Volgens de heer Duy moeten de berekening en vaststelling van acht indicatoren voor landgebruik in het herziene Nationale Landgebruiksplan dit keer zorgvuldig worden beoordeeld en afgewogen tegen indicatoren voor landgebruik van sectoren, percelen en locaties.
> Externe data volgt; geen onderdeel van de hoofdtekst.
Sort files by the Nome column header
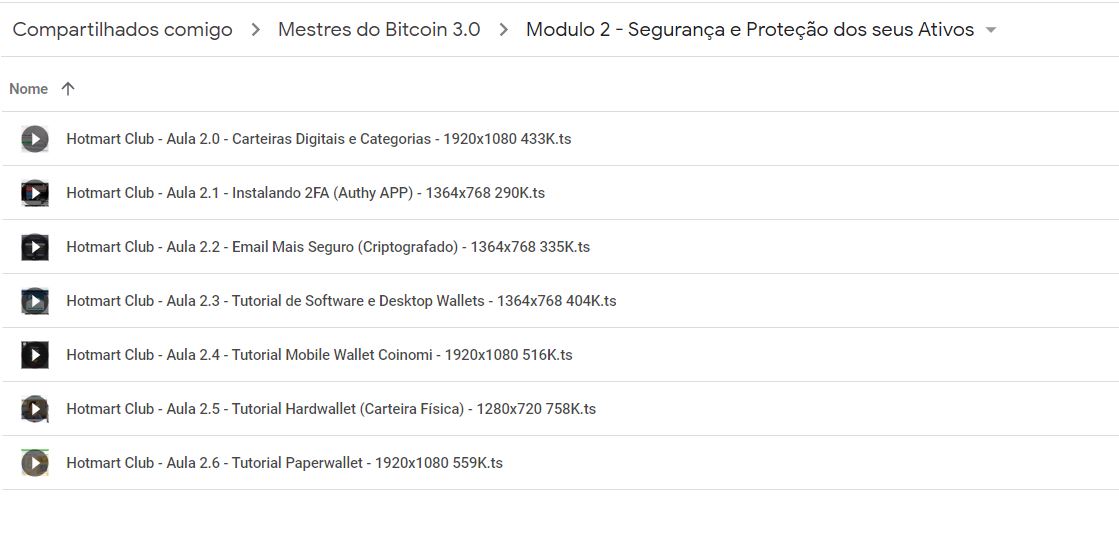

Prioriteit moet met name worden gegeven aan de toewijzing van landgelden voor nationale defensie- en veiligheidsdoeleinden, de stabilisering van fondsen voor rijstland om de nationale voedselzekerheid te waarborgen, het strikt beheren van bosgrond, het behoud van bosbedekking om bij te dragen aan de bescherming van het ecologische milieu, het reageren op klimaatverandering en het behalen van duurzame ontwikkelingsdoelen.
Bij het onderzoeken van bovenstaande kwestie gaf de heer Vu Hong Thanh, voorzitter van de Economische Commissie van de Nationale Vergadering, aan dat het voorstel van de regering om de Nationale Ruimtelijke Ordening aan te passen in overeenstemming is met de vereisten van de Nationale Vergadering in Resolutie nr. 103/2023/QH15 van 9 november 2023. "Daarom ben ik het eens met de noodzaak om de Nationale Ruimtelijke Ordening aan te passen", aldus de heer Thanh.